Although not far separated in time, Maidstone seems to emanate from another universe, or at least another Norman Mailer. Rather than playing dress-up, Mailer has realized that his public persona—literary lion, provocateur, rampant egotist, emphatic misogynist—is an asset. He is, finally, the center of his own universe, a moveable feast that functions as a film set, an orgy, and a presidential campaign kick-off all in one. Norman Kingsley Mailer, meet Norman T. Kingsley.
An art-house filmmaker often referred to as “the American Buñuel,” Norman Kingsley is the artist as ringleader. By way of auditioning actresses for a remake of Belle de Jour, Kingsley subjects them to a variety of verbal abuse and sexual harassment, groping and fondling them and putting on a Southern accent to inform an African-American actress that “good acting comes out of tyranny—in a sense, slavery.” That these sadistic spectacles are obviously unrehearsed blurs the line between improvisational acting and real-life happening. Is that Mailer abusing the actresses, or is it Kingsley? Is he satirizing his own worst tendencies or simply indulging them?

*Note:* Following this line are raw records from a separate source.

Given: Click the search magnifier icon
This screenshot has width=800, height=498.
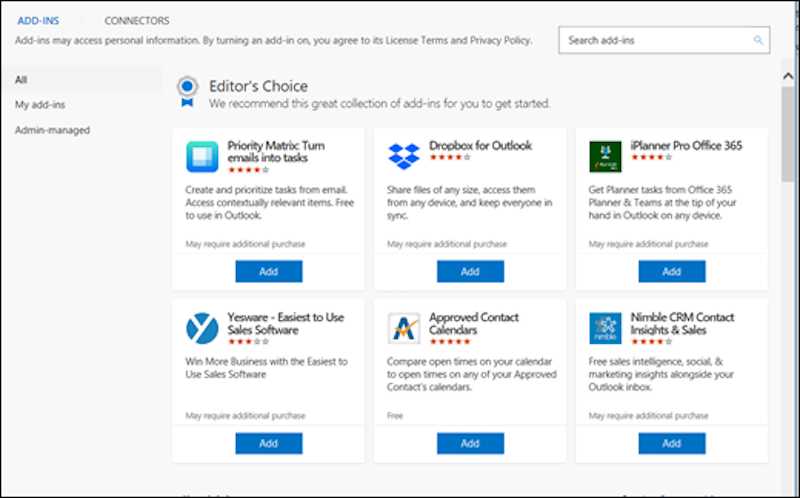Looking at the screenshot, I should pos(758,41).
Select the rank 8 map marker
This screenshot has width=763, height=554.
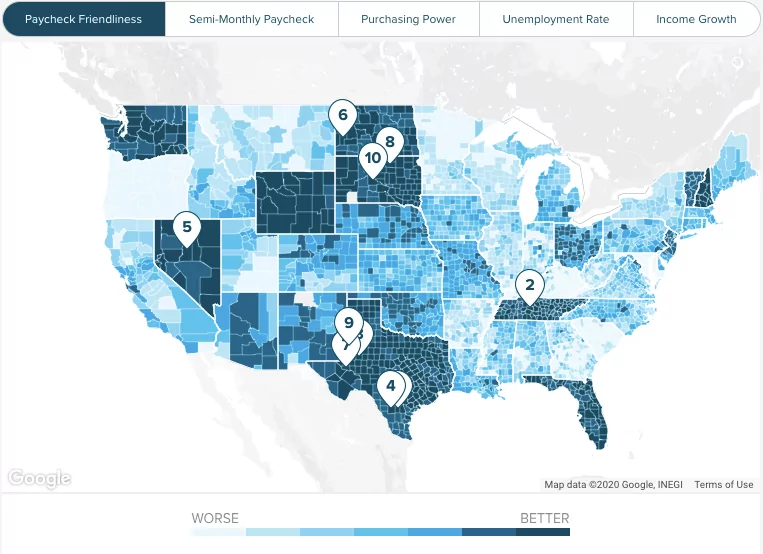point(389,142)
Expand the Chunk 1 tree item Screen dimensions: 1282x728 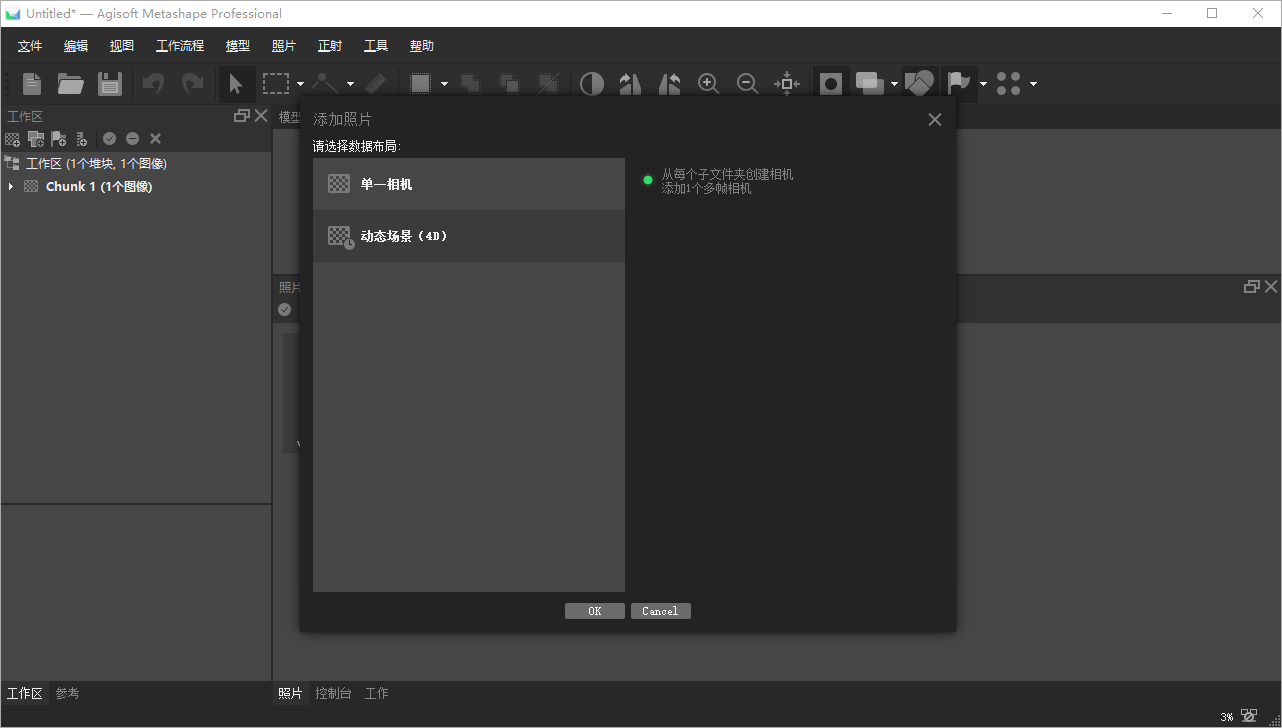[x=10, y=186]
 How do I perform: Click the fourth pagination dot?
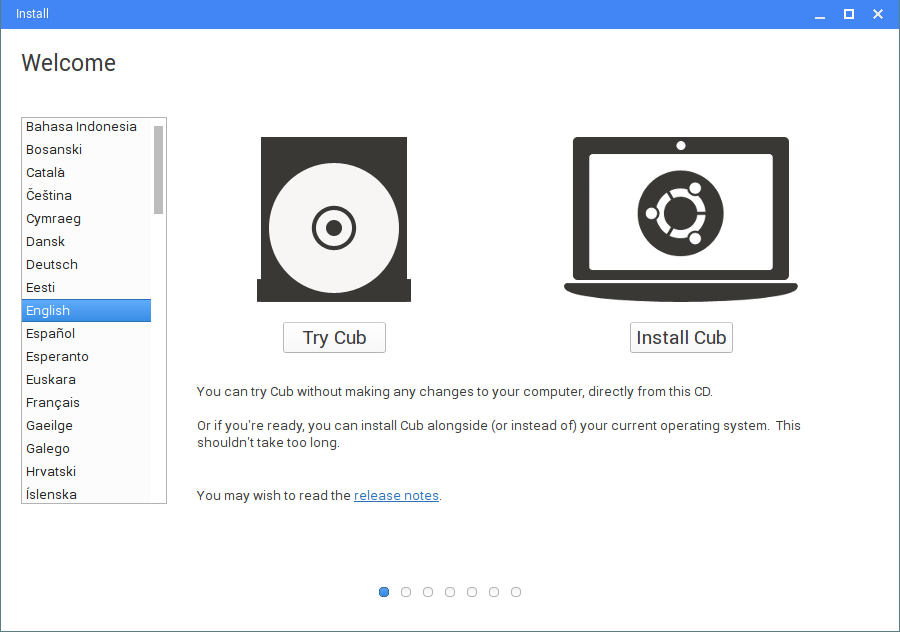point(450,592)
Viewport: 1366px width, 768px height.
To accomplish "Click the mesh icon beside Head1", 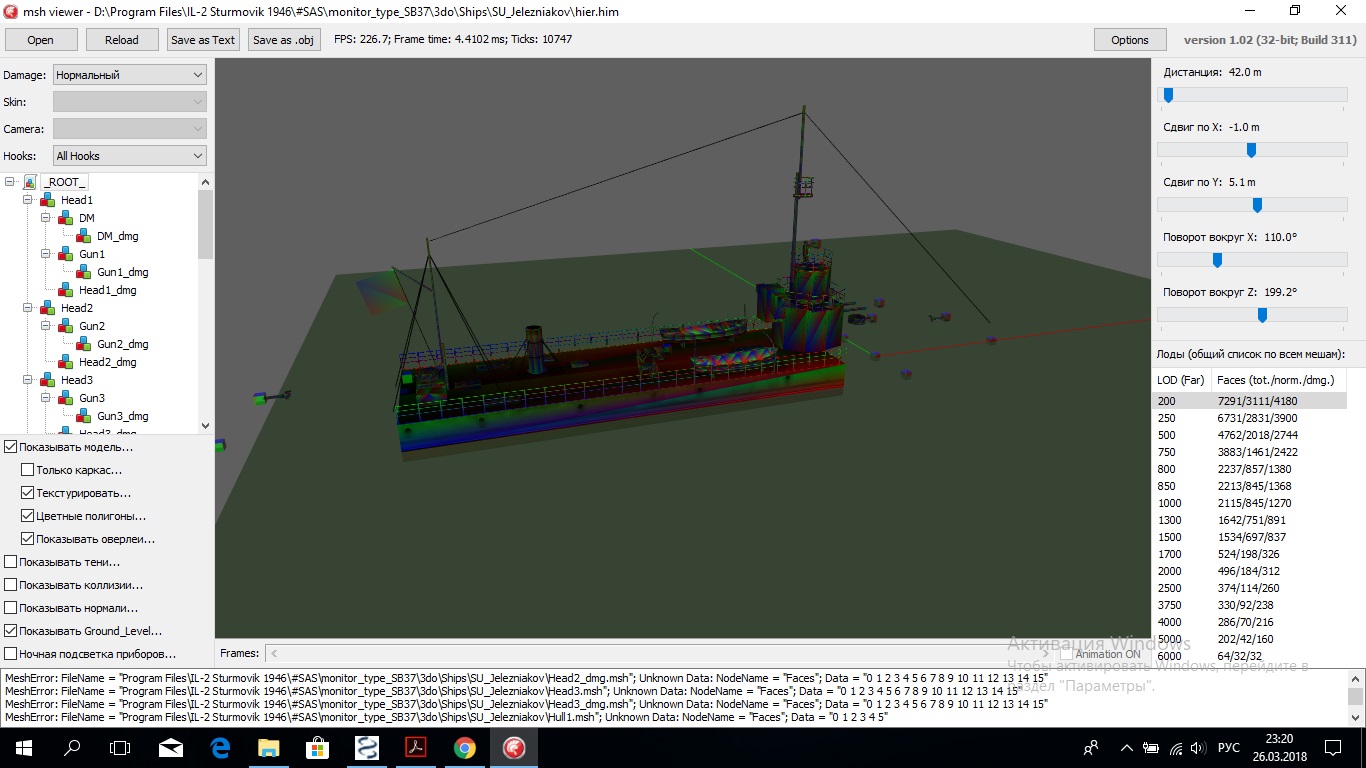I will pyautogui.click(x=48, y=200).
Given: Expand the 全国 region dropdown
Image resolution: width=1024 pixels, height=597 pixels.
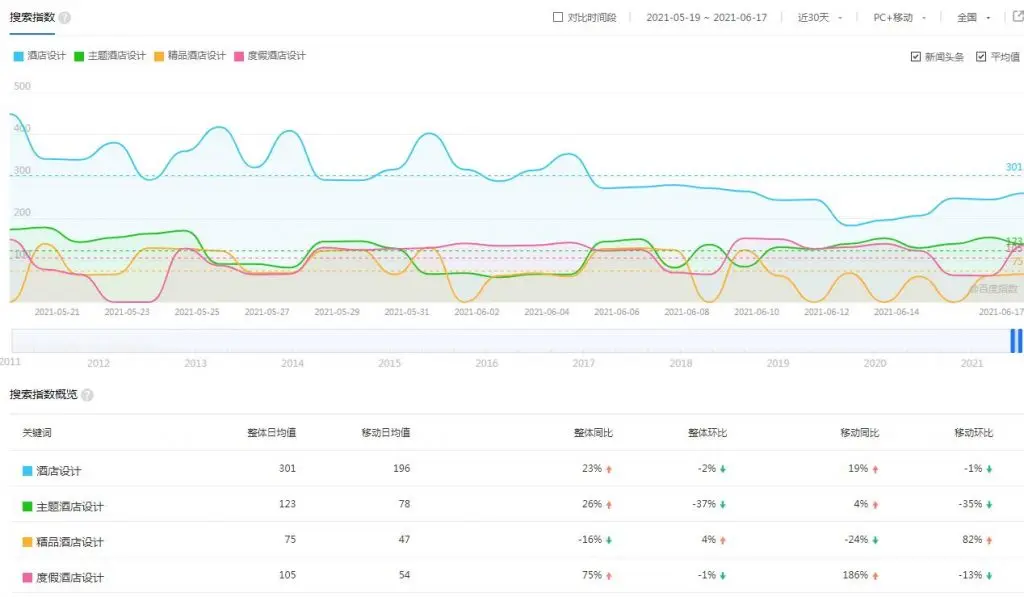Looking at the screenshot, I should click(x=973, y=18).
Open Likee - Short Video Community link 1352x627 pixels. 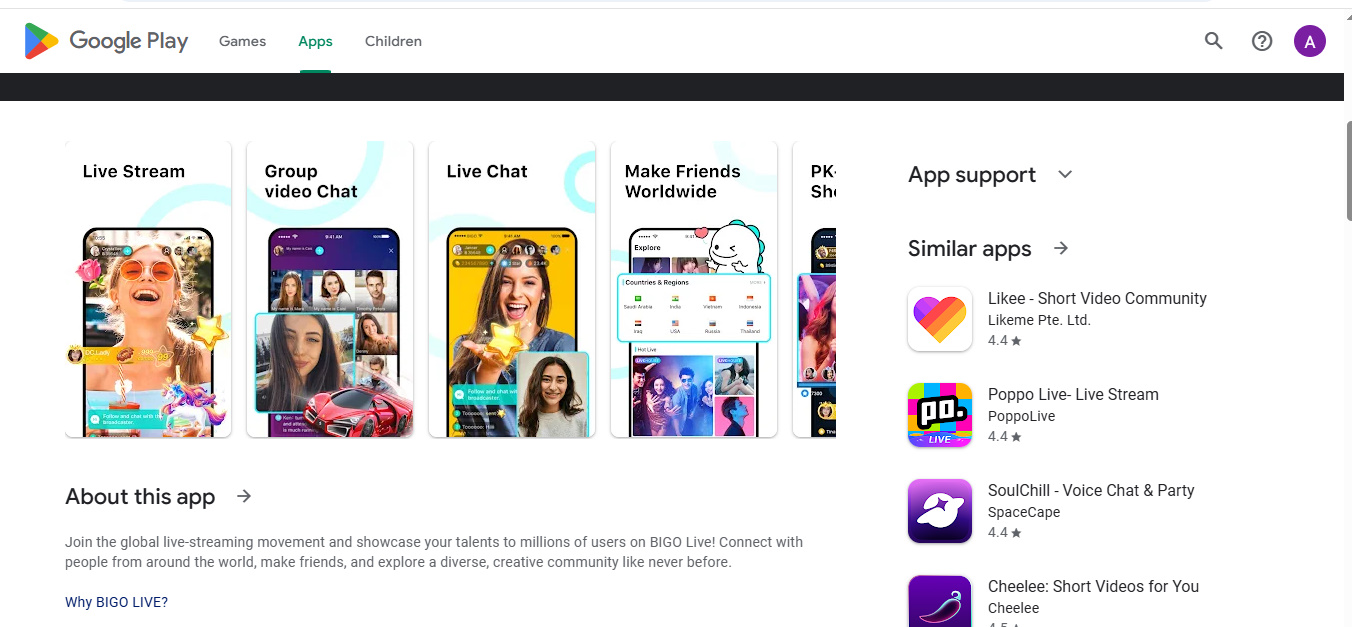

Although it’s not a documentary in a traditional sense, Maidstone embodies what the French ethnographic filmmaker meant when he coined the term cinéma vérité: “The truth of cinema, and not the cinema of truth.” Rather than simply turn on a camera and hope that the result will resemble what we think of as reality, Mailer stages fictional provocations that reveal the true nature of the people enacting them—most thoroughly, and cruelly, his own.
Like Mailer’s best writing, Maidstone is both a celebration of his own ego and a relentless attack on it; if any reality is being assaulted, it’s his. The movie bankrupted him, occasioning a 16-year gap before his fourth and final film as a director, Tough Guys Don’t Dance, a loopy, overcooked noir about a man whose wife frames him for murder. In a piece on the film’s 20th anniversary, The New Yorker’s Mark Singer talked to sound designer Leslie Shatz, who recalled that Mailer insisted on creating his own effects for the sound of a fist hitting flesh rather than drawing from a prerecorded catalogue. Rather than laying into a side of beef, Mailer opted to punch himself, so that what viewers of Tough Guys Don’t Dance hear is, quite literally, a man beating himself up. Norman Kingsley enjoys going a few rounds as well, but he cautions his sparring partner not to hit him too hard. “I’d like to punch the crazies out of you,” his opponent says. “That’s my talent,” says Norman T. Kingsley. “That’s my talent.”